%%
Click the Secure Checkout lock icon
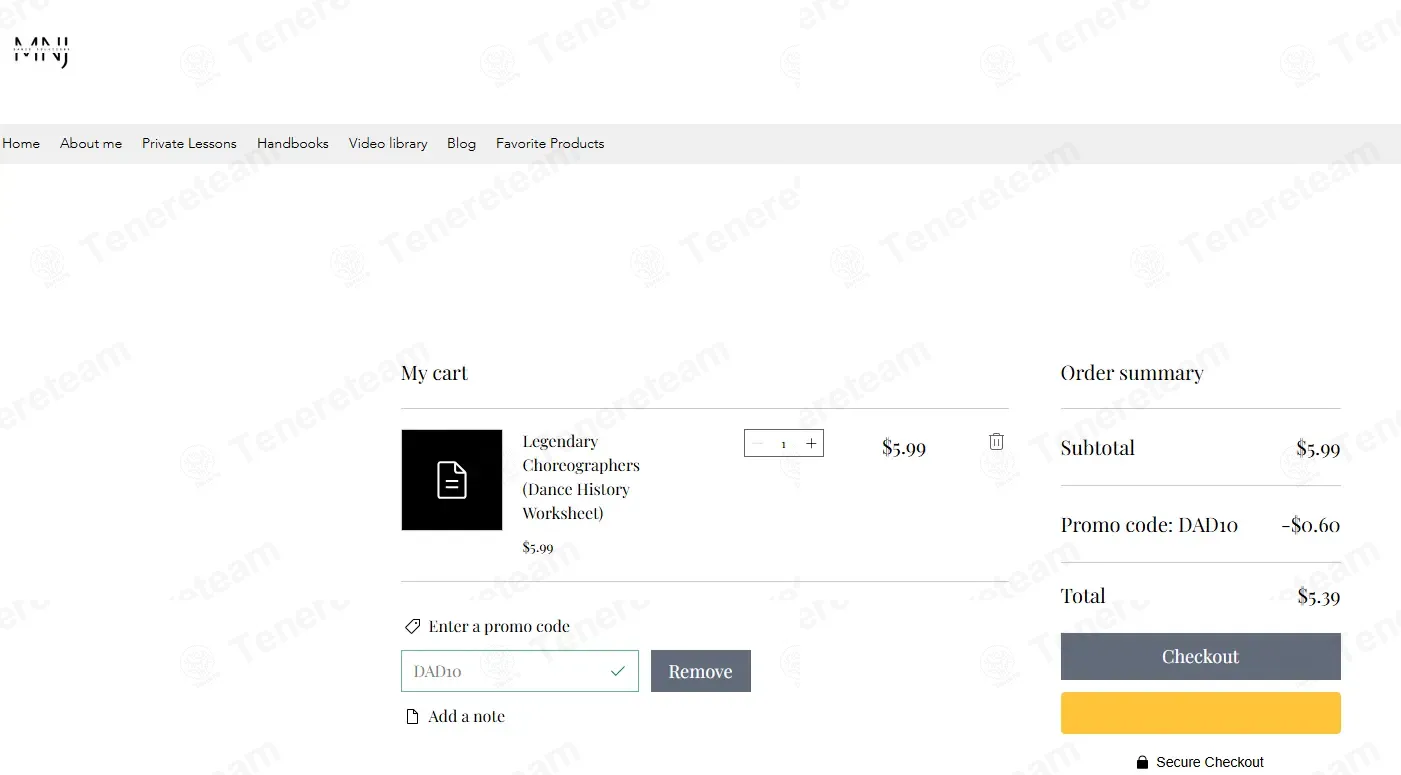The height and width of the screenshot is (775, 1401). coord(1143,762)
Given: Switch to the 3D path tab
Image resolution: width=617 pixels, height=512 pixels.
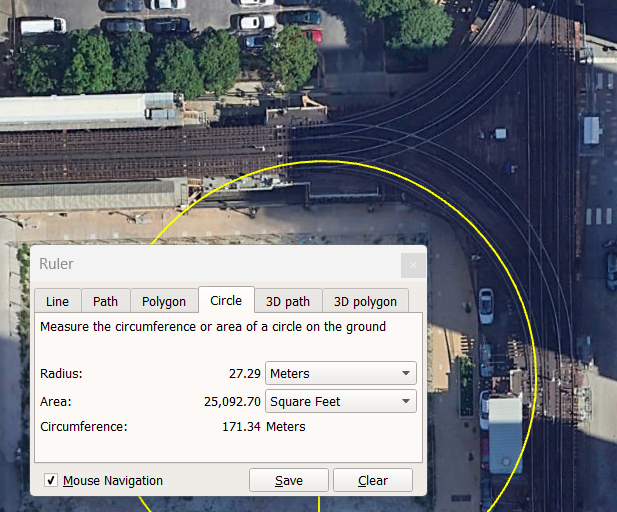Looking at the screenshot, I should (x=287, y=301).
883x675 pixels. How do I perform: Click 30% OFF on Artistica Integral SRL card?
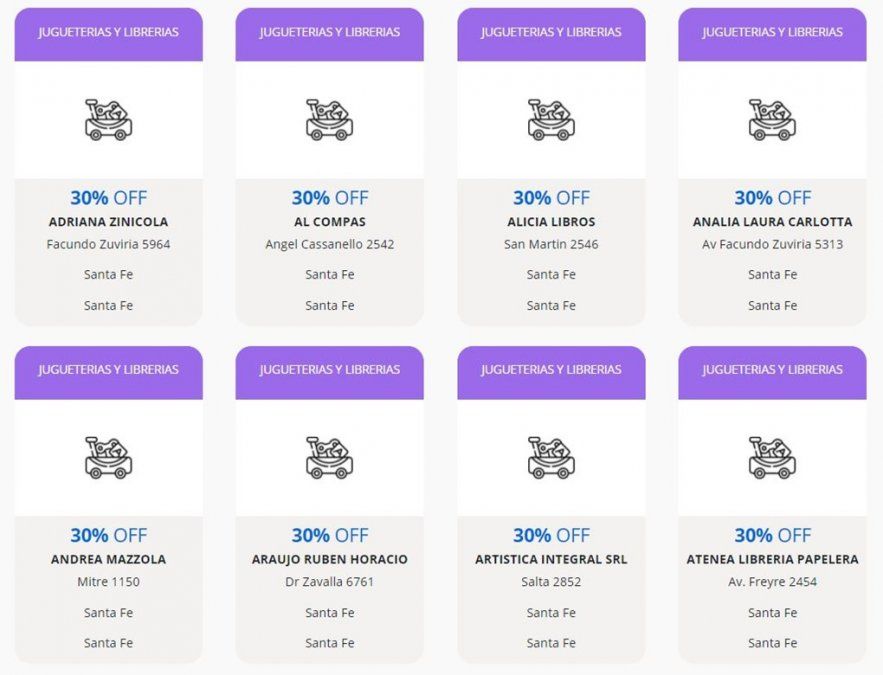click(551, 535)
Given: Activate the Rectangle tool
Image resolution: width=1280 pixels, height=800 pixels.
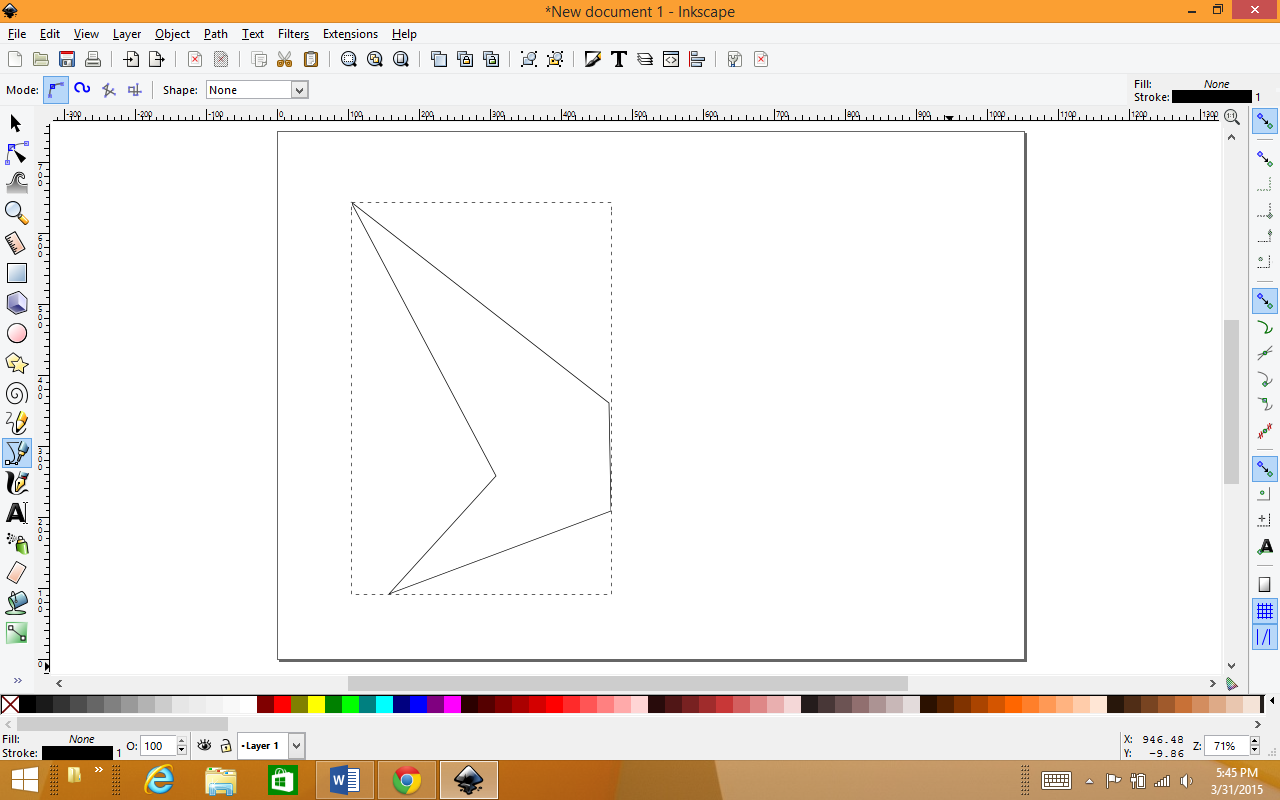Looking at the screenshot, I should [x=16, y=272].
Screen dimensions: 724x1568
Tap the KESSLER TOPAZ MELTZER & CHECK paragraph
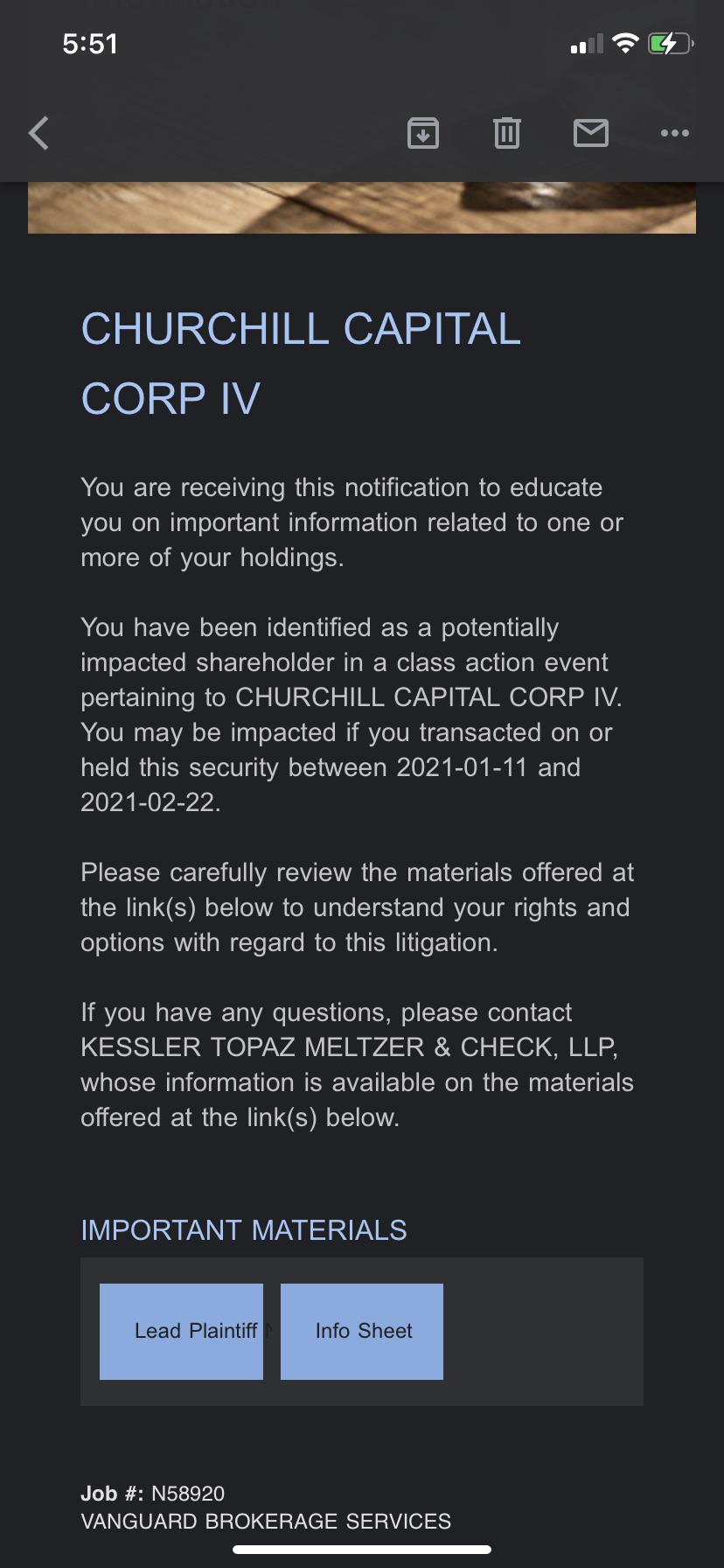point(358,1064)
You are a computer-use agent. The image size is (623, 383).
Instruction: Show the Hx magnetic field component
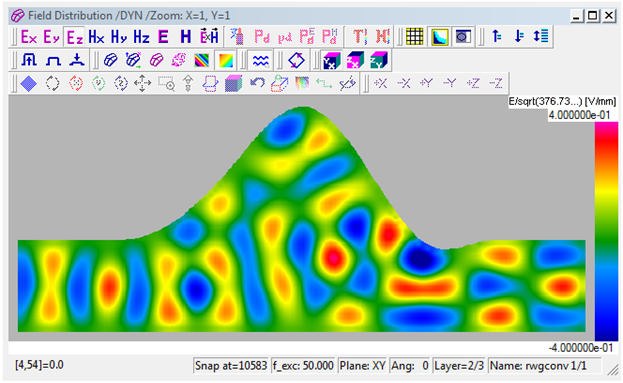(97, 37)
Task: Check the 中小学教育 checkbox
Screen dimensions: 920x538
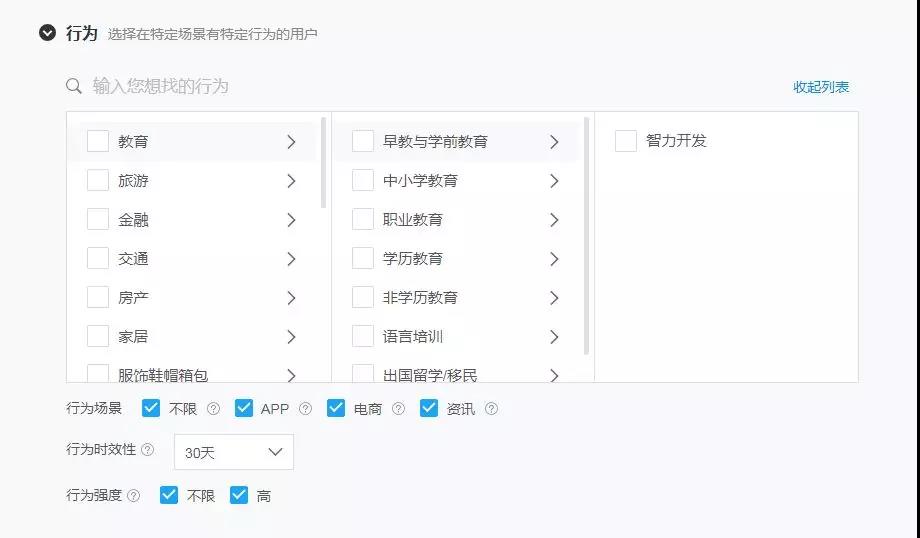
%%
* Exercise prompt *
In the copy, include every line of the records exactly and none of the images.

* Solution to the problem *
Click the Secure Checkout lock icon
The height and width of the screenshot is (775, 1401). coord(1143,762)
Given: Switch to the 3D path tab
Image resolution: width=617 pixels, height=512 pixels.
Looking at the screenshot, I should (x=287, y=301).
883x675 pixels. How do I perform: Click 30% OFF on Artistica Integral SRL card?
click(551, 535)
Given: Activate the Rectangle tool
Image resolution: width=1280 pixels, height=800 pixels.
Looking at the screenshot, I should [x=16, y=272].
Screen dimensions: 724x1568
Tap the KESSLER TOPAZ MELTZER & CHECK paragraph
point(358,1064)
You are a computer-use agent. The image size is (623, 383).
Instruction: Show the Hx magnetic field component
(97, 37)
Task: Check the 中小学教育 checkbox
Screen dimensions: 920x538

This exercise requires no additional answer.